La société accomplit et parachève les dispositions naturelles de l'homme grâce à la culture et à l'éducation qu'elle transmet. Ce rôle à la fois répressif et libérateur de la culture humaine sera également mis en évidence par le psychanalyste Freud (1856-1939), qui signalera l'importance extrême de la socialisation pour le développement affectif et intellectuel de l'enfant.

4. L'épreuve de la socialisation
Toutefois les êtres humains, quels que soient pour eux les bénéfices de la vie sociale, éprouvent des difficultés à s'associer et à coopérer entre eux. En effet, conflits, rivalités et intérêts, rendent difficiles la vie en commun et limitent les initiatives individuelles.

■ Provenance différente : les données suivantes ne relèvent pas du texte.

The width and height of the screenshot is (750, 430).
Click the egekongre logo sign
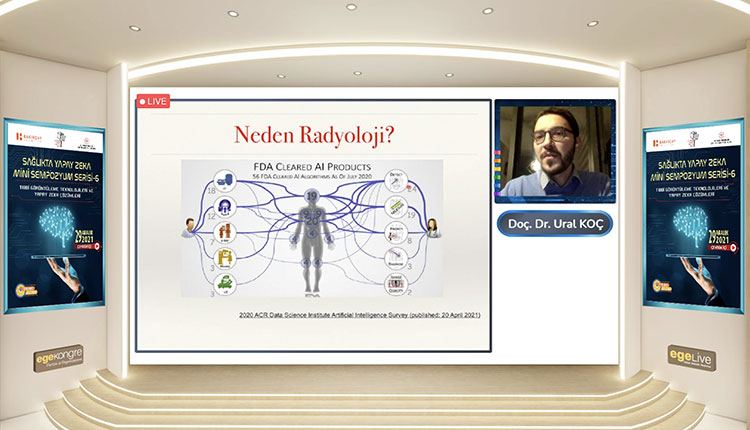point(58,357)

Dans cette perspective, la vie sociale, loin d'être propice à l'accomplissement personnel serait cause d'aliénation. C'est ce qu'avancent des philosophes comme Schopenhauer (1788-1860) et Nietzsche (1844-1900) lorsqu'ils déclarent que seule la solitude permet à l'homme s'assurer sa liberté et d'épanouir sa puissance créatrice et spirituelle.

On ne saurait négliger, dans ces conditions, une réflexion approfondie sur la qualité du lien social, sur celle de l'éducation, sur le rôle et la valeur des antagonismes sociaux, sur les rapports entre liberté et société, socialisation et sociabilité. Une telle réflexion engage à prendre en considération les projets politiques expérimentés, historiquement, par les diverses sociétés humaines.